• [YOUR ASSIGNMENT]:
Translate this sentence from the text below on third-party liability into Spanish: "A far more effective way for states to deter drunk driving is to target drunk drivers more closely and punish them more severely."

It could be claimed that while holding bars liable would not work perfectly, such third-party liability would cut down on the number of drunk drivers. It probably would, but would the effect be large, and how much costly and inefficient litigation would be stimulated against bars and others held liable who are not in any important way responsible for the drunk driving of persons who been at their establishments? Why not also hold friends liable who did not stop a drunk driver from drinking so much, or did not force him to take a taxi home? The ultimate question is whether the general and specific harms from imposing liability on bars to innocent patrons, friends, and others exceed the gain from cutting down drunk driving? I believe it does, especially because better approaches are available.
A far more effective way for states to deter drunk driving is to target drunk drivers more closely and punish them more severely. Posner is doubtful that people who drink heavily and become a menace to others make rational decisions. Yet Scandinavian countries have found that imposing severe punishments on drunk driving, including roadblocks to detect drunk drivers before they get into accidents, has induced heavy drinkers generally to avoid driving. When individuals in these countries go out to party, they either designate someone in their group to drive without drinking, or they take public transportation to get home. Such policies may not work as well in other countries, but certainly much more can be done in the United States to discourage drunk driving. I believe that the evidence cited by Posner on the substantial decline during the past 25 years in the fraction of fatal accidents in the United States that involve drunk drivers in a significant way is in fact due to tougher policies toward drunk drivers themselves. Still, the punishments are generally not yet tough enough.
I began thinking about third-party liability after the recent Chicago marathon race on a day that was unusually hot and humid. About 10,000 registered runners did not show up, presumably mainly because they knew how uncomfortable and possibly dangerous running on that day would be. The organizers added more water and medical facilities than usual in recognition of the toll running under such conditions would take. After about some 17 miles they also stopped the race for about 10,000 of the slowest runners. Nevertheless, several hundred runners had to be hospitalized, and many others became severely dehydrated.
I am confident that some of those who became ill will bring lawsuits against the organizers for allowing the race to proceed, and/or for not supplying enough water and medical help. This would be a kind of third party liability by the organizers for the harm done by runners to themselves. Surely, however, the runners could know as easily as organizers what the weather would be, and know better than the organizers about their physical condition, their tendency to dehydrate, and other relevant considerations. For these reasons, individuals themselves should be responsible for whether it is wise to run under these conditions. "Third-party" liability in this case would be a mistake, and in the litigation atmosphere in the US, it is likely that some of the lawsuits could result in judgments against the marathon organizers or sponsors.

• [INFORMATION SUPPLIED]:
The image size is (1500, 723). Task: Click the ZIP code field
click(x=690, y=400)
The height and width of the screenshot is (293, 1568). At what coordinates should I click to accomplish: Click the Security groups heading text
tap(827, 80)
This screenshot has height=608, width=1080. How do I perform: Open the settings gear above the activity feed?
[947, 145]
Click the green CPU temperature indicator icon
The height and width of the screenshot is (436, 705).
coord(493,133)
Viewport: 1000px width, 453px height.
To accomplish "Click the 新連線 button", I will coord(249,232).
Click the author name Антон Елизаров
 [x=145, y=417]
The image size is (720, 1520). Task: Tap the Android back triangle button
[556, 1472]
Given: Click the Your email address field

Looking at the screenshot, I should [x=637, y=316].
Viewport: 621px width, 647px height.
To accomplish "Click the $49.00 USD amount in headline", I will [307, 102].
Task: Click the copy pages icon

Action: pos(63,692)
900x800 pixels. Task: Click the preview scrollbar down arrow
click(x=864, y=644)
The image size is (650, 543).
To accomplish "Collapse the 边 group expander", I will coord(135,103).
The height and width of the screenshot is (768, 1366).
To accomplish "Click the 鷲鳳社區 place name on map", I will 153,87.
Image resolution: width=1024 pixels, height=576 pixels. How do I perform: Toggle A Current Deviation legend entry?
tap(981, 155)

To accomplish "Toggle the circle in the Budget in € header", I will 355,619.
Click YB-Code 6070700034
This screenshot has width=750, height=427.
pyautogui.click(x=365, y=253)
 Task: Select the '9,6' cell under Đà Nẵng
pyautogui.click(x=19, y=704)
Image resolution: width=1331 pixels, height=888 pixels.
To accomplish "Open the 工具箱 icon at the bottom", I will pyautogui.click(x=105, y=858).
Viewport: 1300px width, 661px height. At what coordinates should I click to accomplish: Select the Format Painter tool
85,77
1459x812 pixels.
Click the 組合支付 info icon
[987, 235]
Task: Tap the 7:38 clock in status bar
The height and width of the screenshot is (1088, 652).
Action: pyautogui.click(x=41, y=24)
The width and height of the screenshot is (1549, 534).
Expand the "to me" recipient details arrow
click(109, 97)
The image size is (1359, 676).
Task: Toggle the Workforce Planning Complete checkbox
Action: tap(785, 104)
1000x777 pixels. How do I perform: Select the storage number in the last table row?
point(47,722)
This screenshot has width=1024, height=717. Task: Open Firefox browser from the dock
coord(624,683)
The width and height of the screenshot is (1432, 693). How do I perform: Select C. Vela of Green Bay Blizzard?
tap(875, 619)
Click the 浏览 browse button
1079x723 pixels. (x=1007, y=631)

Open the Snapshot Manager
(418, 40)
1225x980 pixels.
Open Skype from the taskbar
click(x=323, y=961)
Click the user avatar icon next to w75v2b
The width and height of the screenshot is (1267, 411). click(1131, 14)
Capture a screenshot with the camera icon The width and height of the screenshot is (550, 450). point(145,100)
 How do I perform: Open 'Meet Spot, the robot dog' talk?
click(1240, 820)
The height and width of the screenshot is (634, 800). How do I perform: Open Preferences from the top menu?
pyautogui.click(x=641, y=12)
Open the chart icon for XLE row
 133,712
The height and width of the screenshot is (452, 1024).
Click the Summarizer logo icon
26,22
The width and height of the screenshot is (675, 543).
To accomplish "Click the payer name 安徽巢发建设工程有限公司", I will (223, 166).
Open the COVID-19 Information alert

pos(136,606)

• [EXERCISE SOLUTION]:
Una forma mucho más eficaz de que los estados disuadan la conducción en estado de ebriedad es centrarse más de cerca en los conductores ebrios y castigarlos con mayor severidad.